Ese mismo año se produce el despido masivo de 500 trabajadores portuarios en Liverpool (Reino Unido), tras una prolongada huelga motivada por conflictos laborales y en solidaridad con 80 trabajadores previamente despedidos. Estos trabajadores recorren numerosos puertos europeos para advertir de que el conflicto no constituye únicamente un enfrentamiento con el Gobierno de Margaret Thatcher, sino el inicio de un proceso de liberalización que podría extenderse por toda Europa.

A pesar del apoyo económico y la presión ejercida por otros puertos europeos, finalmente los 500 trabajadores son despedidos.

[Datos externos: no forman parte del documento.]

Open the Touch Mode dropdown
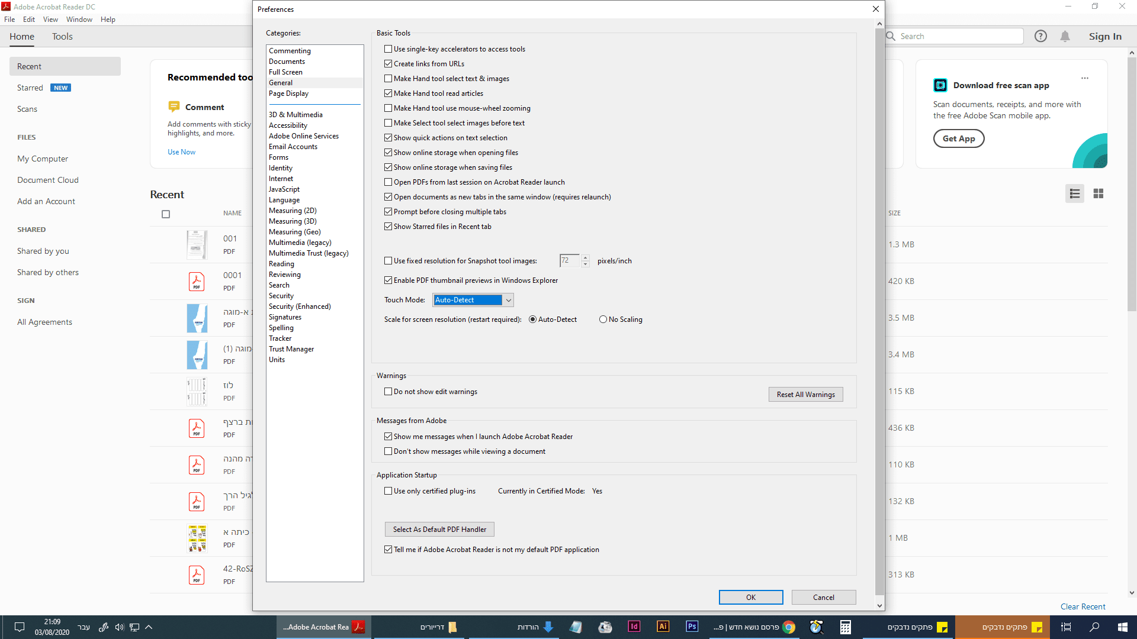The image size is (1137, 639). pyautogui.click(x=508, y=300)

Se intensifican los contactos con delegaciones de puertos internacionales como Montreal, San Francisco, Nueva York, Génova, Estocolmo, Hamburgo, Aarhus, Le Havre, Sídney y Amberes, además de los principales puertos españoles, con el objetivo de crear un comité internacional de estibadores.

Este objetivo se materializa años después, tras la llegada a Barcelona de un buque procedente de Charleston (Estados Unidos), presuntamente cargado por esquiroles tras el despido de 15 trabajadores. Una inspección del comité detecta deficiencias graves en la estiba que comprometen la seguridad de la descarga, lo que provoca la paralización de la operativa y la retención del buque durante más de 48 horas. Tras diversas gestiones y presiones, se logra la readmisión de los trabajadores despedidos. Este episodio impulsa la creación del International Dockworkers Council (IDC), nombrándose a Julián García como secretario general.

A finales de 1997 se incorporan a la plantilla de Barcelona las primeras siete mujeres estibadoras. Asimismo, la nueva Ley de Puertos del Estado establece el traspaso de la gestión portuaria a las distintas comunidades autónomas. En septiembre de 1999 se firma el III Acuerdo Marco, con una vigencia de cinco años.